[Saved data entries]
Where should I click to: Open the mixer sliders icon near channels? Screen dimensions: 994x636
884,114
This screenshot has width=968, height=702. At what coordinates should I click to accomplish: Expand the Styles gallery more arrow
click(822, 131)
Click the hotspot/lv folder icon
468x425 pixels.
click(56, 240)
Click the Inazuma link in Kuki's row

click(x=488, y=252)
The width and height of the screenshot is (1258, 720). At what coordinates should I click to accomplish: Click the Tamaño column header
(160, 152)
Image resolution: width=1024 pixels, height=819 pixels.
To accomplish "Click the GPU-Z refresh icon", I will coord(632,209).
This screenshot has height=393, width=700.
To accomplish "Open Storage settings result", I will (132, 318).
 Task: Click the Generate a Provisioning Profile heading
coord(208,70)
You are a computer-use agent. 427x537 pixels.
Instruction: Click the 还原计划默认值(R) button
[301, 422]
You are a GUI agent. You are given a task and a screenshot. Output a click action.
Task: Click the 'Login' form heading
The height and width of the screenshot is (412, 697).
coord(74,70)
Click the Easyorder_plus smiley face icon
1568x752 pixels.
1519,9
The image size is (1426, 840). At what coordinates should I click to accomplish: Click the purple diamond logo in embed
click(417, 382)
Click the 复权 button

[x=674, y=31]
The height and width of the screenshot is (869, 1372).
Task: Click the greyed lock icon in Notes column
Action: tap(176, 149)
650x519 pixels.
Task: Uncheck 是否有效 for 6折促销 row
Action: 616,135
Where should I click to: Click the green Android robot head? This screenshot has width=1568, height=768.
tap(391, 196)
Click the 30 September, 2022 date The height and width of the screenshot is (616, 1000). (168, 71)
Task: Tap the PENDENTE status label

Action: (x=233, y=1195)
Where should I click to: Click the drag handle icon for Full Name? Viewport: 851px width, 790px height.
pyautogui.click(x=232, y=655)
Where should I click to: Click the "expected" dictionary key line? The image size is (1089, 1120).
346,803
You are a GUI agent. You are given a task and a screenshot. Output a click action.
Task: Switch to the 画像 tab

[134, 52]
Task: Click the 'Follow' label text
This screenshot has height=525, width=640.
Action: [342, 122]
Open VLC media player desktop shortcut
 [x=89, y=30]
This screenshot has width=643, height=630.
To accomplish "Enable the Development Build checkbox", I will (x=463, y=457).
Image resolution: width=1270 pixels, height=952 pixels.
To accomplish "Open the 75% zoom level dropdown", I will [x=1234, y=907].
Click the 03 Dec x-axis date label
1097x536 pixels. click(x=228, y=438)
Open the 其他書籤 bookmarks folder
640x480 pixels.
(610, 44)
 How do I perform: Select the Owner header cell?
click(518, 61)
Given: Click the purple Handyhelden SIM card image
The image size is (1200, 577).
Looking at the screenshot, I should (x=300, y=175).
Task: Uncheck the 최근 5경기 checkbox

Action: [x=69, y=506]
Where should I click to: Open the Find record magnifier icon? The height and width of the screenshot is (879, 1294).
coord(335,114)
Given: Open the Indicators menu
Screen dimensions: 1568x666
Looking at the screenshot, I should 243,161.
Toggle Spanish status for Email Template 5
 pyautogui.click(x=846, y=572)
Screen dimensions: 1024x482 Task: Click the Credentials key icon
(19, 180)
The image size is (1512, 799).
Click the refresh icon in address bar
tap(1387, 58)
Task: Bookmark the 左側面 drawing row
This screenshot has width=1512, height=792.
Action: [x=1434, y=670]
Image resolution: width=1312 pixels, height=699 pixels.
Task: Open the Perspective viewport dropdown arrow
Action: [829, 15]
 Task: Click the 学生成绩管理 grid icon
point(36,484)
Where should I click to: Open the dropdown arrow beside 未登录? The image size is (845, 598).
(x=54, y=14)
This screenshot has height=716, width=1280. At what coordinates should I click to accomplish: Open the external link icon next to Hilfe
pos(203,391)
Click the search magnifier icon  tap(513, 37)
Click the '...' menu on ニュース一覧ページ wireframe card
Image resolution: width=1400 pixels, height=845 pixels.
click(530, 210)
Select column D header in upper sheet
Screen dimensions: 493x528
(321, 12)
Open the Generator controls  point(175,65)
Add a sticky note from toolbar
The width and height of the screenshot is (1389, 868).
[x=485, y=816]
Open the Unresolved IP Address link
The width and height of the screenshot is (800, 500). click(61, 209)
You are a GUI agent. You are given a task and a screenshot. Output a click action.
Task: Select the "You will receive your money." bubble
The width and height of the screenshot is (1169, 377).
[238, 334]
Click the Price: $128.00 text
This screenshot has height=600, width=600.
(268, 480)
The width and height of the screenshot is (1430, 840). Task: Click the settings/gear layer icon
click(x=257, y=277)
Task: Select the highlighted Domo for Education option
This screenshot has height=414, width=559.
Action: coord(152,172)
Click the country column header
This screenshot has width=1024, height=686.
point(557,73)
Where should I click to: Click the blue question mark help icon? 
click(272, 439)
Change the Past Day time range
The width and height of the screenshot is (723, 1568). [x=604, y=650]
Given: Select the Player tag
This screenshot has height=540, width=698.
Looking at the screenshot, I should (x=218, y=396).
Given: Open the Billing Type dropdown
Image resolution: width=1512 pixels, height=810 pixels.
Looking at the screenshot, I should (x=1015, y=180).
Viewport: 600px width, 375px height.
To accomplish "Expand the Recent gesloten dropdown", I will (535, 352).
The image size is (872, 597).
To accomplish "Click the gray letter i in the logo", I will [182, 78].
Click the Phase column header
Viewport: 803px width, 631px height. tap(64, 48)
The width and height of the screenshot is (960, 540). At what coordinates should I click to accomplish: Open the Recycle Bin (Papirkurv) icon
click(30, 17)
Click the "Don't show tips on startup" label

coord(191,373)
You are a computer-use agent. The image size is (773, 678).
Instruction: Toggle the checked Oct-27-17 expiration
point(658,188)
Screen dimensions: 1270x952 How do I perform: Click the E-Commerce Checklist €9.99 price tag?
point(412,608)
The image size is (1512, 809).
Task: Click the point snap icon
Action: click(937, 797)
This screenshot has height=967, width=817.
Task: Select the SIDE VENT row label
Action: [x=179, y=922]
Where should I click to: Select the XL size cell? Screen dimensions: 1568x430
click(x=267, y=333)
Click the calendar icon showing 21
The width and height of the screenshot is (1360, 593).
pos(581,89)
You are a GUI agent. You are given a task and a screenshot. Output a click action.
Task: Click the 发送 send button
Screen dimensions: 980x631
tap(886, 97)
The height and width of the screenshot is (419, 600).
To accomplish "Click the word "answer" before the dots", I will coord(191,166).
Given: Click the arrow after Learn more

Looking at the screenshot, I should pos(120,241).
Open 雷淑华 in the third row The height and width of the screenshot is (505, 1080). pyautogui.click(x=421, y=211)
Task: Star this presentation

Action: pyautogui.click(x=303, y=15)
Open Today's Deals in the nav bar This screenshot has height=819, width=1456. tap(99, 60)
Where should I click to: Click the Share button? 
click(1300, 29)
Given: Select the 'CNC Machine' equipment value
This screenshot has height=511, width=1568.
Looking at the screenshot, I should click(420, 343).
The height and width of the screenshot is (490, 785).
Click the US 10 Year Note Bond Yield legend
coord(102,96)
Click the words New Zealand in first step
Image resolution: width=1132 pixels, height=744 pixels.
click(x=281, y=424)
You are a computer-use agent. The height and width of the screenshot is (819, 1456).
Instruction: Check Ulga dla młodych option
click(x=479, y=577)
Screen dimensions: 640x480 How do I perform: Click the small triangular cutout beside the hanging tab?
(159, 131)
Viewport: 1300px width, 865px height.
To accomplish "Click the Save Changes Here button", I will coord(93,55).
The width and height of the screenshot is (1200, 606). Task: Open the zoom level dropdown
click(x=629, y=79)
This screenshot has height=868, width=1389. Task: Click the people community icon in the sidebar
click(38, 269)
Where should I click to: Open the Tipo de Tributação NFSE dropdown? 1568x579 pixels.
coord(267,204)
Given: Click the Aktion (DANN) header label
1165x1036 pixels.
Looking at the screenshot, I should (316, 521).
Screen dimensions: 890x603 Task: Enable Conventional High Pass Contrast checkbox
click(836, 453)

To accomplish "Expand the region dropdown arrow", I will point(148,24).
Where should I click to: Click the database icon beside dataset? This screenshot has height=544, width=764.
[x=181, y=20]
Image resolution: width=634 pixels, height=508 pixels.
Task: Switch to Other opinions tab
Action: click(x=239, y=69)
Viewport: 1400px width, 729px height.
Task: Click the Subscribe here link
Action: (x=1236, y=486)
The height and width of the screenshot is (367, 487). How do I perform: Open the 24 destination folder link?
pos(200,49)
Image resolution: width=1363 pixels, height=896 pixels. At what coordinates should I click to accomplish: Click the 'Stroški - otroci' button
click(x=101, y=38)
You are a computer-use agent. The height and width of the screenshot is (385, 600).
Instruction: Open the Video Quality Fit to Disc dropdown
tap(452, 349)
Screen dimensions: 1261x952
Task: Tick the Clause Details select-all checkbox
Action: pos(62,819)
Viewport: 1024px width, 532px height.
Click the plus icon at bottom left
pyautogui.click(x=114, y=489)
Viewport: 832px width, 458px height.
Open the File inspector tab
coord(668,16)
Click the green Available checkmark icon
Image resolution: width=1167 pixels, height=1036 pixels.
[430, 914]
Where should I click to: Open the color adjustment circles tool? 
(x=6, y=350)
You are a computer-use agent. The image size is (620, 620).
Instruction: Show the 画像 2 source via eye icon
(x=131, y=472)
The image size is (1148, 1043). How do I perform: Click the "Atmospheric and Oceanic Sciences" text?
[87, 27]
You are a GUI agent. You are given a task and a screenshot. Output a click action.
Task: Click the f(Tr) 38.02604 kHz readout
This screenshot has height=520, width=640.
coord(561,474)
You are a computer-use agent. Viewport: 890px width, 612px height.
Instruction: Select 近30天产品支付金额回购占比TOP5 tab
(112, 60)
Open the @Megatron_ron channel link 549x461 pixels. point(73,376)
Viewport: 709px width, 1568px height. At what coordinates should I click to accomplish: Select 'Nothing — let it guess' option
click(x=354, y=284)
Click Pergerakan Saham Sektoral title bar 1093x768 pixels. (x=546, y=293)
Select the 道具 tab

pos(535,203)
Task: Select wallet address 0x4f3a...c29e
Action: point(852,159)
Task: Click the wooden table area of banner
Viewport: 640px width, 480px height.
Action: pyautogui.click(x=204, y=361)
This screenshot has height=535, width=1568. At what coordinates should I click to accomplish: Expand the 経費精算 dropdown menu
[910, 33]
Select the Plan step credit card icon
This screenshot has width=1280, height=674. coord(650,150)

→ ACTION ITEM
Which lines in the records above contain the string "will"? Copy them.

→ ANSWER TO THE EXERCISE
To accomplish "Click the GPU-Z refresh icon", I will coord(632,209).
To accomplish "Open Storage settings result", I will (132, 318).
To accomplish "Enable the Development Build checkbox", I will (x=463, y=457).
To accomplish "Open the 75% zoom level dropdown", I will [x=1234, y=907].
Task: Select the "You will receive your money." bubble
To accomplish "Expand the Recent gesloten dropdown", I will (535, 352).
To accomplish "Click the gray letter i in the logo", I will [182, 78].
To accomplish "Click the word "answer" before the dots", I will coord(191,166).
To accomplish "Click the Save Changes Here button", I will coord(93,55).
To accomplish "Expand the region dropdown arrow", I will point(148,24).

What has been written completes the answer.